┌──

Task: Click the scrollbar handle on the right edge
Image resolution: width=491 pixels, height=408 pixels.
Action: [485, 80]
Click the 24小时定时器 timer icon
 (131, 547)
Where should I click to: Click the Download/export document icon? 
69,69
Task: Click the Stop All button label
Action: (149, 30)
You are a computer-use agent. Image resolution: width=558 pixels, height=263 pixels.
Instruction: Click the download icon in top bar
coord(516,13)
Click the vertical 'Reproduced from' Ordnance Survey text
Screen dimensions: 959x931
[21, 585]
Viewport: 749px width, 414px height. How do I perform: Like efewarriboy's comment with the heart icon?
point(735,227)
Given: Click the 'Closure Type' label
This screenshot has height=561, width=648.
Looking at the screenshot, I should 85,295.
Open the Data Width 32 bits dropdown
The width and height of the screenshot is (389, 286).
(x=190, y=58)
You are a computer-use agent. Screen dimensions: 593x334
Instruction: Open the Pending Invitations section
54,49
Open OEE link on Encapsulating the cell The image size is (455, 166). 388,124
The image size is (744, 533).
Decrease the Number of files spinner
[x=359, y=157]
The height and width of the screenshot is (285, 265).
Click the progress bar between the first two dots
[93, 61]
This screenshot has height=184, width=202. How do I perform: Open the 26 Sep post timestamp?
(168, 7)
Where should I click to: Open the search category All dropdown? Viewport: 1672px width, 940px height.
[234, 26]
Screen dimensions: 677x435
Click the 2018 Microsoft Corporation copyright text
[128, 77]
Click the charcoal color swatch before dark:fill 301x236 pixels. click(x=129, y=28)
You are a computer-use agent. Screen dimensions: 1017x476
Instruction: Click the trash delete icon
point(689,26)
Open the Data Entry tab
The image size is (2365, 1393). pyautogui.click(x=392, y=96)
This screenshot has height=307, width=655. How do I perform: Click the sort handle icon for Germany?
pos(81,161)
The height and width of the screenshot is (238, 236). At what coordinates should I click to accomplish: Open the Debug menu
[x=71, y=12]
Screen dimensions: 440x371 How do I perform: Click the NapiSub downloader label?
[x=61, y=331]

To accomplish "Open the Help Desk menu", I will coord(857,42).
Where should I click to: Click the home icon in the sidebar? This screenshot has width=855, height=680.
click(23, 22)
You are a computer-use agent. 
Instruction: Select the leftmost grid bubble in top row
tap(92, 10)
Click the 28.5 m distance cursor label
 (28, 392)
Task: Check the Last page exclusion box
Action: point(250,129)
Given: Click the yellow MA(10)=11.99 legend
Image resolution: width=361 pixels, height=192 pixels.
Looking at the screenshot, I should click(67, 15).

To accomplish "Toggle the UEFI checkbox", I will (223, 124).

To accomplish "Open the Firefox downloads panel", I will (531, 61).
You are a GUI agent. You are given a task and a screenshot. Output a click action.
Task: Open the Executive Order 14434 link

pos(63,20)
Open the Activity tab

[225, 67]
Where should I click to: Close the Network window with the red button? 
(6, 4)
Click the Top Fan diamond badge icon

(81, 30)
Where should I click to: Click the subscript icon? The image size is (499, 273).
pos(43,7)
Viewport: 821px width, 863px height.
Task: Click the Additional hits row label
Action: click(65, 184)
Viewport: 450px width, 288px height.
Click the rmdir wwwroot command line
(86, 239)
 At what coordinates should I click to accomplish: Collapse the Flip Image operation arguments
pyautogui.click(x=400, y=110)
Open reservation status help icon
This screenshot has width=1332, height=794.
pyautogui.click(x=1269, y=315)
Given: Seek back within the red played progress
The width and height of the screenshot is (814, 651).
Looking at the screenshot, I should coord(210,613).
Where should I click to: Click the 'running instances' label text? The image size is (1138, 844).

└──

▶ **WHAT YOU WILL DO**
Within the entries above, report how many lines contain the word "agent"; the figure is all that is wanted.

▶ **RESPONSE TO THE EXERCISE**
5